TASK REQUIREMENTS –
Please tally the lines below that contain the word "Annual" and reply with the total alone.

Pixel coordinate grounding data
::::::::::

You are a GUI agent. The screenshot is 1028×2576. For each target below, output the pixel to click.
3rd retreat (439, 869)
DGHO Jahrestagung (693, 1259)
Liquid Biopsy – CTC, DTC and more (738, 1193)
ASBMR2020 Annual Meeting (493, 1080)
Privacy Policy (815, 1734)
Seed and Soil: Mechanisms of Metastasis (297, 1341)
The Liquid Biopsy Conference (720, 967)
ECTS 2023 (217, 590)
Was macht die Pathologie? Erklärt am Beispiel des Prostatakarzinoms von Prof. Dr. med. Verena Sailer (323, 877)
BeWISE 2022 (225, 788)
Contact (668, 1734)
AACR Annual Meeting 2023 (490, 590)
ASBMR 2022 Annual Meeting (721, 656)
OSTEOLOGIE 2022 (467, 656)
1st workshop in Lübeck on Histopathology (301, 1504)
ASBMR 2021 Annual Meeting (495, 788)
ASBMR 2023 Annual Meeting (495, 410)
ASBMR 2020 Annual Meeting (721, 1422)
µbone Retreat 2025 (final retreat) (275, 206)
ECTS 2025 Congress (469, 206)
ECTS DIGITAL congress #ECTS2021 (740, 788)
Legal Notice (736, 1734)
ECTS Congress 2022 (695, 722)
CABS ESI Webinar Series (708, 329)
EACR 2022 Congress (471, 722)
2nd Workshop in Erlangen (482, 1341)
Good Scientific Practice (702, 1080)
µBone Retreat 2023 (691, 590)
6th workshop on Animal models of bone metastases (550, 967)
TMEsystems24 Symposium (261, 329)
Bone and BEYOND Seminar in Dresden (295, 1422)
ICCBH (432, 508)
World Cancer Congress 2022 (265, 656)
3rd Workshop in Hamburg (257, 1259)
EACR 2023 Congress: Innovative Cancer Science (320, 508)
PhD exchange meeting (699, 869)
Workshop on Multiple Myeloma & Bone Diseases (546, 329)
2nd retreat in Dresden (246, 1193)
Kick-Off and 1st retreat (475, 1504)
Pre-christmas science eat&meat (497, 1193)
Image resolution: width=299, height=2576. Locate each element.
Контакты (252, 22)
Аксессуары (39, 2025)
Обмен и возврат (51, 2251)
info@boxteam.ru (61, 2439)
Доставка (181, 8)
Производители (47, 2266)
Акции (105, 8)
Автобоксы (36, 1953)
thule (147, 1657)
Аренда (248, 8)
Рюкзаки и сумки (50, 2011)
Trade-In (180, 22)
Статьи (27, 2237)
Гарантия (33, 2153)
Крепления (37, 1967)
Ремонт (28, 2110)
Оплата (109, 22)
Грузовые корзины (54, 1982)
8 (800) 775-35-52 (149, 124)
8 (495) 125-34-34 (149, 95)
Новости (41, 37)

::::::::::

EXERCISE RESULT –
6